The monk, on the other hand, represents the gambler’s opposite. The saintly monk and the cynical gambler are the same in that both know the worst - that illusion is delusion. But what the monk realizes that the gambler does not is that there is no absolute truth in faith. The gambler, on the other hand, operates from the belief that there is an absolute untruth in faith. The problem is one of absolutes. The monk can be compassionate because of his recognition that there are no absolutes while the gambler cannot because he still maintains a sort of absolute.
This brings us back to the problem of evil. Evil is not something greater than ourselves, it comes out of our need to boost our understanding of ourselves through the belittling of the understanding others have of themselves. This is where cruelty comes from.

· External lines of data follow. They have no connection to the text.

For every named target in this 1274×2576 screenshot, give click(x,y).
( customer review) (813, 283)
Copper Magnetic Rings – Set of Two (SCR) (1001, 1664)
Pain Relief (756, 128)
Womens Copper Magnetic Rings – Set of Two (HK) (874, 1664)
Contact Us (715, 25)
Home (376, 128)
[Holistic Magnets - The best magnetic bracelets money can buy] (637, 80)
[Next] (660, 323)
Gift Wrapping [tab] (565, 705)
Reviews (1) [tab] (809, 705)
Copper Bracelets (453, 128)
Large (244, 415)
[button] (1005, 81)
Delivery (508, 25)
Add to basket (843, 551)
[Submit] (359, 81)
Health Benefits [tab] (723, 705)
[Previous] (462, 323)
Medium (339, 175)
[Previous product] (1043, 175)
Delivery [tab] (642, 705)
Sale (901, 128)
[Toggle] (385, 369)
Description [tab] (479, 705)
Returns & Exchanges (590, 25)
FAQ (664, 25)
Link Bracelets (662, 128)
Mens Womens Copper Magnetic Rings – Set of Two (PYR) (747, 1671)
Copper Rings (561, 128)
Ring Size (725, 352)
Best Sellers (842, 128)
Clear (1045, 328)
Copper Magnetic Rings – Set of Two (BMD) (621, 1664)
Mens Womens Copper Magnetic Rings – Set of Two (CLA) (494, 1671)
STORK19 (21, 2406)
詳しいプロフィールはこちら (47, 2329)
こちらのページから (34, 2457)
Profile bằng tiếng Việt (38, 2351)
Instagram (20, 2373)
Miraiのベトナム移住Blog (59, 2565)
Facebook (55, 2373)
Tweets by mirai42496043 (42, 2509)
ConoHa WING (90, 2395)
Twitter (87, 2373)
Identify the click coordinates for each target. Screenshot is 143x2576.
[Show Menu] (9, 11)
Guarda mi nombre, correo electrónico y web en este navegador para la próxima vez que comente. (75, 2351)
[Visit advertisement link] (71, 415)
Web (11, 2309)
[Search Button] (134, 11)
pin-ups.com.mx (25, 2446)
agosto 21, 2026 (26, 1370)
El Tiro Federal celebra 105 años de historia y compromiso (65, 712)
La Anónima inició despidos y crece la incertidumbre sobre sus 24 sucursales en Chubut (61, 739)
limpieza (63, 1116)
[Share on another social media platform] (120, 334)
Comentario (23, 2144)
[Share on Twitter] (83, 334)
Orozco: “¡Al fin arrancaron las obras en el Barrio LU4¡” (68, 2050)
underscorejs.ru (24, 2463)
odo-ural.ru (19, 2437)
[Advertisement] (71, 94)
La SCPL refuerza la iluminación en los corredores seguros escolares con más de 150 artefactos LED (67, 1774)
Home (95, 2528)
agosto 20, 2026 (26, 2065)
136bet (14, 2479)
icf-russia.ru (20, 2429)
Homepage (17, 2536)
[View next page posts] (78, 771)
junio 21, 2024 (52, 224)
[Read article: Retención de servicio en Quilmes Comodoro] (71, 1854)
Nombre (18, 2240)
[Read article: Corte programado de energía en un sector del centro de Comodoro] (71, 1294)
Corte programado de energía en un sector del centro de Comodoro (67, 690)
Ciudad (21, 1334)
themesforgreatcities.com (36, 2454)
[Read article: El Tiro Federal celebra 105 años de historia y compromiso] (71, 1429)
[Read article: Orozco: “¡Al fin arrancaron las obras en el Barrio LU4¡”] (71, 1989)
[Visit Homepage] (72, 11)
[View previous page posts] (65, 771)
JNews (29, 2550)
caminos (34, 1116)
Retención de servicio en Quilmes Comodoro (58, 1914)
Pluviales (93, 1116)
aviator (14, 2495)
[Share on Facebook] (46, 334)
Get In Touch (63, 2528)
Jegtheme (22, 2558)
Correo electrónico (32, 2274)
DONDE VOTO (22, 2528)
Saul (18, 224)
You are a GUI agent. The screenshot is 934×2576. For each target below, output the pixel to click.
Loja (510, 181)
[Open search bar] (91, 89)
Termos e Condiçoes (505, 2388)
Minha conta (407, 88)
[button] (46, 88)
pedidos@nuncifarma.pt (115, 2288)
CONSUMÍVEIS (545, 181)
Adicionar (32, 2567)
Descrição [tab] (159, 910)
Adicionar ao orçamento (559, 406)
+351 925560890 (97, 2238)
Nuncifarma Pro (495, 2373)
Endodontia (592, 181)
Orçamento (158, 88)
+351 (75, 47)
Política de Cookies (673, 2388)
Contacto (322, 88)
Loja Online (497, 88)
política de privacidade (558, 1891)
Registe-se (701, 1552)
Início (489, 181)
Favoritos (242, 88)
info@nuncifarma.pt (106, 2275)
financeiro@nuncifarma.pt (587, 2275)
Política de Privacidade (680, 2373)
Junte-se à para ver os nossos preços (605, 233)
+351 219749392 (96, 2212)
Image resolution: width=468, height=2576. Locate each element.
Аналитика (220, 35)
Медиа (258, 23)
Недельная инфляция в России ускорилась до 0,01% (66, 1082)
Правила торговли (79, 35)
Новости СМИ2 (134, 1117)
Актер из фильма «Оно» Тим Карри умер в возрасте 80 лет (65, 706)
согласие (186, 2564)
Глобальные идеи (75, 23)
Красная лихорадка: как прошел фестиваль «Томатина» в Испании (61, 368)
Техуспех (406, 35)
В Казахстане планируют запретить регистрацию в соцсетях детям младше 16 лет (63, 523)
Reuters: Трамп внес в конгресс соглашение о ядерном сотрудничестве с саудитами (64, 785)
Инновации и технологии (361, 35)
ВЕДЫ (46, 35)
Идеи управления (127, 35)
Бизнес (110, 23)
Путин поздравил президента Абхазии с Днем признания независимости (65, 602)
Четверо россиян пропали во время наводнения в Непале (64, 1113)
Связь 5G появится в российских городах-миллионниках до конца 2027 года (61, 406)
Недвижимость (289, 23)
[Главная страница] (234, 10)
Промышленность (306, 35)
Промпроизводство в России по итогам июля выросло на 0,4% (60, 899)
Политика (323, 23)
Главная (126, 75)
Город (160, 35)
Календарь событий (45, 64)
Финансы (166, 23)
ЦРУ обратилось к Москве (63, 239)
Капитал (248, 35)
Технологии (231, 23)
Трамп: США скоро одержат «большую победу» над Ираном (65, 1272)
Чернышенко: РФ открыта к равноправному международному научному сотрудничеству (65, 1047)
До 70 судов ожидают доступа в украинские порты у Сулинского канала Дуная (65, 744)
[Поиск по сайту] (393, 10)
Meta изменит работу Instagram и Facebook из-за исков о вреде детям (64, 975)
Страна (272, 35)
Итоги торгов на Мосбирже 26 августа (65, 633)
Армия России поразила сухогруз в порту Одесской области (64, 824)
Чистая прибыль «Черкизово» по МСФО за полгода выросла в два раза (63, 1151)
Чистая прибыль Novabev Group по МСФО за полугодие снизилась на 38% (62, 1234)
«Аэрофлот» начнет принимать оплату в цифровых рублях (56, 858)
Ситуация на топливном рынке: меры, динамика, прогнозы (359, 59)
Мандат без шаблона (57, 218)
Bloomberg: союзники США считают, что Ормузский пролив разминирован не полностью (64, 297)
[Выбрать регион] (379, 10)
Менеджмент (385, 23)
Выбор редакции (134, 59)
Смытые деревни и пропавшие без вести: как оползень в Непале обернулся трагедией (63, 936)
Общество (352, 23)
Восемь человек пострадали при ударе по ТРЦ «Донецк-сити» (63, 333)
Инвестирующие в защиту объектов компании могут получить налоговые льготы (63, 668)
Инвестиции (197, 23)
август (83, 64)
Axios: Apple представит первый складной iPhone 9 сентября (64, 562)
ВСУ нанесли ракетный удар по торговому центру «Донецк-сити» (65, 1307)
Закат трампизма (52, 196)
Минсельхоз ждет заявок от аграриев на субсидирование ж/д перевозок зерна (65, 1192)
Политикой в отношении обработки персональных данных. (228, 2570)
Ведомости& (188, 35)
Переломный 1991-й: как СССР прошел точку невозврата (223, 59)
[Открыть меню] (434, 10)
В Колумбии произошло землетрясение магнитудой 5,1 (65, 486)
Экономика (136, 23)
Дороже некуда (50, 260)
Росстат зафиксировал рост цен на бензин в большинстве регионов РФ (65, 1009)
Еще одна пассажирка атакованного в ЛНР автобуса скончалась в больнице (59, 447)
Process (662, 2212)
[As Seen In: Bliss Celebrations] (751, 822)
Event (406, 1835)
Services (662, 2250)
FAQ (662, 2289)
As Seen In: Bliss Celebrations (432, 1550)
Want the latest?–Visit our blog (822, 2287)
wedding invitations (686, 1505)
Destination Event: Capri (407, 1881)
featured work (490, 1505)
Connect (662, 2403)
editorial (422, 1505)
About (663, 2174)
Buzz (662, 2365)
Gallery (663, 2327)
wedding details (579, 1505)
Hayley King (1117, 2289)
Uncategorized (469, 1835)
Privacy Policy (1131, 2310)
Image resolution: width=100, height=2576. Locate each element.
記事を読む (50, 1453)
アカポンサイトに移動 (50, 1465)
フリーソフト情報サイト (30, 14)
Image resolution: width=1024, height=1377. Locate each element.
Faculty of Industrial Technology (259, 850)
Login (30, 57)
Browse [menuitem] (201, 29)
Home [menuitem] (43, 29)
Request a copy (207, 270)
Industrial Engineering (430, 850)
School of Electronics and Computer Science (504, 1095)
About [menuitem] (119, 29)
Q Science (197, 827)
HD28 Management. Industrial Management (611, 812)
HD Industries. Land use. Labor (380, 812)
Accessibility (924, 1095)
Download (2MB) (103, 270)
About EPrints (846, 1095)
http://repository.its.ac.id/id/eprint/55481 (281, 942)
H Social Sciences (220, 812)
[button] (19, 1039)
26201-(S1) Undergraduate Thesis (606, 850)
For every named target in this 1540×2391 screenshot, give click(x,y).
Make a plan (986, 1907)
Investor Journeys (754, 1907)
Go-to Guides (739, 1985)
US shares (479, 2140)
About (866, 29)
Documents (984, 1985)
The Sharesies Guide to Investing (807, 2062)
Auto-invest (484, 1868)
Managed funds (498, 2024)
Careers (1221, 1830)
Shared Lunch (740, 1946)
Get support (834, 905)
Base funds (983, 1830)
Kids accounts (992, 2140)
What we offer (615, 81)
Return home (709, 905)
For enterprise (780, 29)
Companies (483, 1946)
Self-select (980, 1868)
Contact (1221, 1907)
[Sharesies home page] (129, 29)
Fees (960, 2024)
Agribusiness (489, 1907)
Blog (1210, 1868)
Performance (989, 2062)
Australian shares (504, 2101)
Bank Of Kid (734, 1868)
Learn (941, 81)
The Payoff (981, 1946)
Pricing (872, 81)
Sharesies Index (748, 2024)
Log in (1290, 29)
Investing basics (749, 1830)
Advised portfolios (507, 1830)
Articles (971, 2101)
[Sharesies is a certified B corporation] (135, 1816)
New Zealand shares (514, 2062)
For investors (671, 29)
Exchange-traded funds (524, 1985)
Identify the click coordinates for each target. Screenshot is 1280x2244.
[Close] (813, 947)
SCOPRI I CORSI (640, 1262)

Everybody turns against everybody else because they refuse to accept the illusions by which everyone else chooses to live.
Ritchie says Buddhism is to Kurosawa as Christianity is to Gorky. It’s not about a particular faith, but about a system of faith. Human beings, wisely or not, have the capacity to hope for something beyond their constricted and pitiful selves. Religion fits well with this capacity because religion is based upon faith. And again - faith is not based on reality. it’s based on a disregard of reality. It is this disregard that animates the gambler who sees through everything and doesn’t have a religious bone in his body. And it is this disregard of reality that animates the Buddhist priest who realizes we cannot live with our own limitations without some kind of hope. But this hope can only be based on the sort of illusion that goes with faith. We have to agree to believe in something which is not realistic - something we cannot see, touch or smell. Even when the delusion is exploded, faith is necessary because without it, there is no life that is possible to live. And this is especially true of people who live at the bottom of the societal rung. They need their illusions more than people who have money.
Ritchie says Kurosawa presents an interesting balance of optimism and pessimism. On the one hand, Kurosawa fully believe everyone can get what they want if they want it badly enough. On the other hand, he believes that most people don’t want badly enough to manifest what it is they want.
It’s kind of ironic that his audience didn’t particularly like this film because their dislike speaks to the need for illusion. We want to see a happy ending (like Renoir put in his version) and we want some hope that things can get better for these people. But Kurosawa won’t provide it for us. As Ritchie put it, unlike his audience, Kurosawa prefers to see illusion as illusion. If life isn’t something to cry about, perhaps we should be able to laugh about it. But somewhere there exists a balance. We have to be able to see through all illusions, including our own, in order to be able to laugh at life without becoming cruel and cynical.